5.2 Minimizing Risk through Option Selection
The Jade Lizard strategy involves selling more expensive options and buying cheaper options. By selecting options with the right strike prices, traders can maximize their potential profits while minimizing their exposure to risk. The strategy allows traders to take advantage of the put skew in index ETFs, which can result in higher premiums and reduced risk.
5.3 Capitalizing on Implied Volatility Skew
The Jade Lizard strategy allows traders to capitalize on the put skew present in index ETFs. By selling higher-priced put options with higher implied volatility and buying lower-priced call options with lower implied volatility, traders can potentially increase their profits. This strategy takes advantage of the pricing disparities created by the put skew, enabling traders to generate consistent returns.
6. Constructing the Jade Lizard Strategy
6.1 Steps for Building a Neutral Jade Lizard
Constructing a neutral Jade Lizard requires careful consideration of strike prices. The short put should have a delta of 16 to 20, similar to a strangle. The short call side should have a delta of 30 to 35 and be slightly closer to the market. This is important to ensure a riskless trade to the upside. It’s essential to adjust the strikes on a trading platform to find the right configuration for a neutral Jade Lizard.
6.2 Building a Bullish Jade Lizard
To construct a bullish Jade Lizard, traders can widen the spread between the short call and the long call. By widening the spread, traders can collect more premium and potentially increase their profits. This can be ideal in a bullish market where there is a higher probability of the market going up.
6.3 Implementing a Bearish Jade Lizard
A bearish Jade Lizard involves widening the spread between the short put and the long put.
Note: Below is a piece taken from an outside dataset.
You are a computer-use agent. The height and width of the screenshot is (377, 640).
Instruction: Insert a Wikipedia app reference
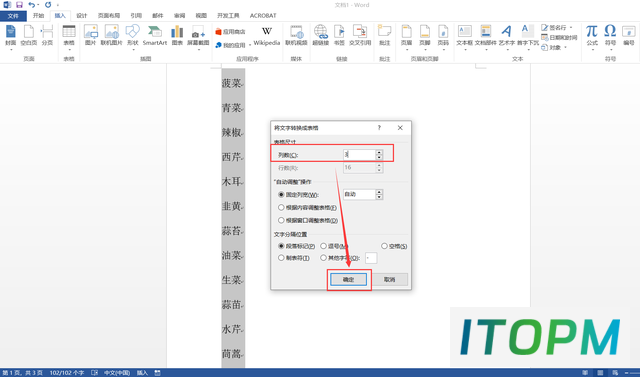tap(267, 36)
By widening the spread, traders can collect more premium on the put side, maximizing their potential profits in a bearish market.
7. Guidelines for Strike Selection
Strike selection is crucial in implementing the Jade Lizard strategy. Traders should experiment with different strike prices on a trading platform to find the right configuration that ensures a riskless trade to the upside. It’s important to consider the delta, premium percentages, and the desired risk profile when selecting strikes for a Jade Lizard trade.
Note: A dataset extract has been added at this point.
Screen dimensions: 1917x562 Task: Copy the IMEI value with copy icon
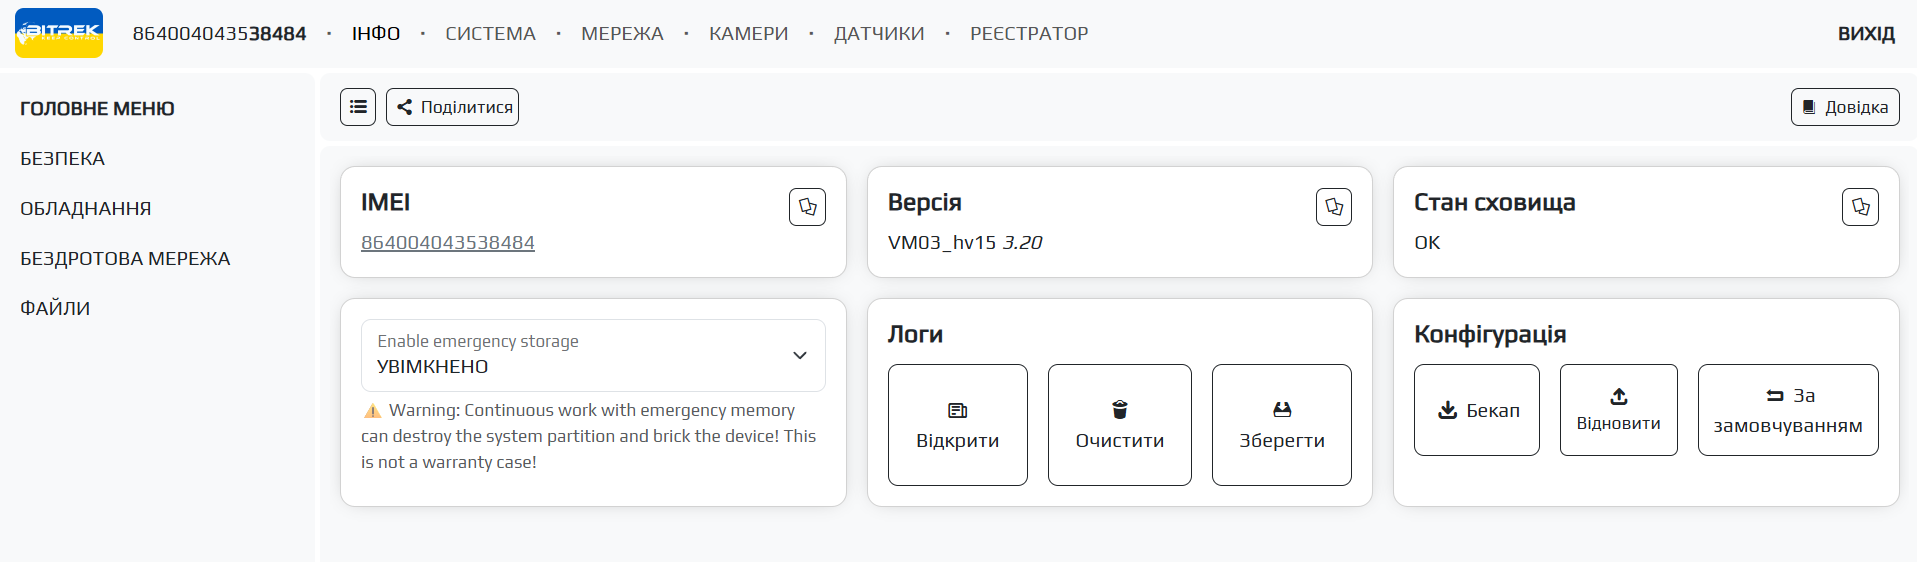pyautogui.click(x=807, y=207)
8. Premium Percentages in the Jade Lizard Strategy
Premium percentages play a critical role in determining the success of a Jade Lizard trade. The call spread premium should be at least 25 to 30 percent of the total premium to ensure the trade is worthwhile. Traders should aim for premium percentages that maximize their potential profits while minimizing risk.
9. Exit Points and Adjustments
Knowing when to exit a Jade Lizard trade is vital for managing risk and maximizing profits. Traders should set clear guidelines for when they will exit a trade based on their desired profit target and risk tolerance. Adjustments may also be necessary if the market moves significantly. Understanding how to make adjustments to a Jade Lizard trade can help traders mitigate losses and optimize their positions.
10. Conclusion
The Jade Lizard strategy is a hybrid trading strategy that combines the benefits of both undefined risk and defined risk strategies. By taking advantage of the put skew in index ETFs, the Jade Lizard strategy allows traders to minimize risk while potentially increasing profits. With careful strike selection, proper premium percentages, and a clear understanding of exit points and adjustments, traders can effectively implement the Jade Lizard strategy in their trading approach. Whether you’re a seasoned trader or just starting out, the Jade Lizard strategy is a valuable tool to consider for your options trading portfolio.